FORT BRAGG, N.C. - When Spc. Daniel Conrad saw Sgt. William Mortenson struggling on the treadmill at the Iron Mike Physical Fitness Center, he knew something was wrong.

Conrad, a trained combat lifesaver, assigned to the 1st Squadron, 7th Air Defense Artillery Battalion's Rear Detachment element, was on assignment to the facility as a temporary gym assistant.

"As I went to the back and walked in the cardio room, I saw that the individual looked very flushed in the face and he started looking pale," Conrad explained. "He tried stepping down and starting to sit down. I walked over to him and asked if he was okay and he could barely answer me. He was in and out of consciousness, so I looked for medical alert tags, but he had none on him."

Conrad said that in between fainting spells, Mortenson, who is assigned to the Warrior Transition Battalion, managed to tell him that he had a prior neck injury during his last deployment. He also explained that his neck and back were hurting.

It was at that time that Conrad said he noticed that Mortenson's body temperature was hot, but he was not sweating.

"He wasn't sweating at all and you could feel the heat coming off of him," explained Conrad, a veteran of nearly two years. "So I went to get my first aid pack and I iced him down and sent someone to go get the civilian (facilities' sports assistant), who was on duty at the time.

"After we stabilized him and I held his neck to make sure he didn't move around too much, ... I had someone go get a medic and he came and someone called 9-1-1 and we kept him stable until they arrived," said Conrad adding that he knew from experience that Special Forces medics often worked out at the PFC.
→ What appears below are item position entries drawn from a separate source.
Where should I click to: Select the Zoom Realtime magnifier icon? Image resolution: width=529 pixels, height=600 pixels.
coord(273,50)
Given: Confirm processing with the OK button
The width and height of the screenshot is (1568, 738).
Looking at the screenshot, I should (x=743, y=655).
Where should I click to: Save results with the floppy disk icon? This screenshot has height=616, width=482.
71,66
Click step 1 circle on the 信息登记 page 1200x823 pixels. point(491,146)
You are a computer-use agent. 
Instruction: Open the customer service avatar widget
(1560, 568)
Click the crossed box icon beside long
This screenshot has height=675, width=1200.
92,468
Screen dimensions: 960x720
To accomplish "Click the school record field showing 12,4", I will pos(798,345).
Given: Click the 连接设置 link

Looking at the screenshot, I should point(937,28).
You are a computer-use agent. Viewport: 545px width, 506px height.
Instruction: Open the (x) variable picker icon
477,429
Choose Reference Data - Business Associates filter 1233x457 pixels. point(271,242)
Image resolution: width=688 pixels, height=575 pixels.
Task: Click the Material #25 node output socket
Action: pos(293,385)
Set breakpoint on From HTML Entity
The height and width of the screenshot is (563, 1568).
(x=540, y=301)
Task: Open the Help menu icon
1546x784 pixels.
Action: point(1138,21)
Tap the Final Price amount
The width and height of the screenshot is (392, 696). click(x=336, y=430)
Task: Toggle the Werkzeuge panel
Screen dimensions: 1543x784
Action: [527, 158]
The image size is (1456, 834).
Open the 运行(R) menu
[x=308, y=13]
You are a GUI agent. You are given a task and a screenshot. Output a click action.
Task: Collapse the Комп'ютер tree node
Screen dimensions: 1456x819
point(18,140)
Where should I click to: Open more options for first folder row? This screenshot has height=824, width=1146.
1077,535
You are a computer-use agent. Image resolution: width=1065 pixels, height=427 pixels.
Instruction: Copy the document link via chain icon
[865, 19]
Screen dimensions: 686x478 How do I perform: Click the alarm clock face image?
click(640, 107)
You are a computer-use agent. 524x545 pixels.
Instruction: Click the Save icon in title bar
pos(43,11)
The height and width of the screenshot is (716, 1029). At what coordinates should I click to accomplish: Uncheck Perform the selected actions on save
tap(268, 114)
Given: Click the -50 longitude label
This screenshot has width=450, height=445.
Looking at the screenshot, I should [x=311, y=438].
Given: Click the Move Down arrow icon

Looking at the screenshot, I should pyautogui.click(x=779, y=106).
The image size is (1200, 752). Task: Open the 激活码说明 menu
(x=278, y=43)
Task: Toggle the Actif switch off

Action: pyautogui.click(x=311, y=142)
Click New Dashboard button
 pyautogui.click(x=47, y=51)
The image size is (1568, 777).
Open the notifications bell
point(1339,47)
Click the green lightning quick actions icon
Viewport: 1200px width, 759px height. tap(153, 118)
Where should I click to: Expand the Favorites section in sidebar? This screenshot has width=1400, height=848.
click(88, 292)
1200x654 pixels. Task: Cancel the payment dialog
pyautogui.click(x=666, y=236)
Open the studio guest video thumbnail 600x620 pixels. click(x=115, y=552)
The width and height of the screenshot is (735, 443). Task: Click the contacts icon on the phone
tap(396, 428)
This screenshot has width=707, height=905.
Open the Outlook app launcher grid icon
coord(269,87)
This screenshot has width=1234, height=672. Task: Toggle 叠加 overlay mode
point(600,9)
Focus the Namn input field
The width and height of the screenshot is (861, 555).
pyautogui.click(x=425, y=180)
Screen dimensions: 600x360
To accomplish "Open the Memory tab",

Facility Manager Fanown Ruff said she was pleased with the way Conrad, who was working under her supervision at the time, responded, as well as Mackey's actions in overseeing the situation.
"It was a great feeling," Ruff said. "Morale, Welfare and Recreation makes it a point to ensure that the staff is trained, but very rarely do we have the opportunity to make sure that the Soldiers that we get are adequately trained, especially as a combat lifesaver. To have one on duty and to have him calmly respond in such a fast and quick manner is impressive."

Conrad attributes the quick response of the post's first responders and his combat lifesaver's training to Mortenson's well being. He said the emergency medical technicians arrived within five minutes of the call being placed.

Sergeant 1st Class Vincent Branchetti, Conrad's rear detachment first sergeant agreed with his Soldier.

"The training absolutely played a part," Branchetti said. "It just takes over. That's the repetitive training that he kept up with, kept in his mind and he executed the mission."

Conrad added that being able to assist Mortenson is even more special to him because he is a fellow Soldier.

"It feels outstanding that I could do my part," he said, "They teach us to look out for each other and it feels good that I could accomplish that."

But he added that regardless of whether Mortenson was a Soldier or not, just being able to help any person in need is of equal importance.

"It makes me feel good that I was able to help someone," said the Elizabeth, N.J. native. "At the time, I didn't think is was a big deal. I just saw someone who needed assistance and I assisted him. I just acted on instinct. I didn't really think it through, I just wanted to take care of him and make sure he would be okay."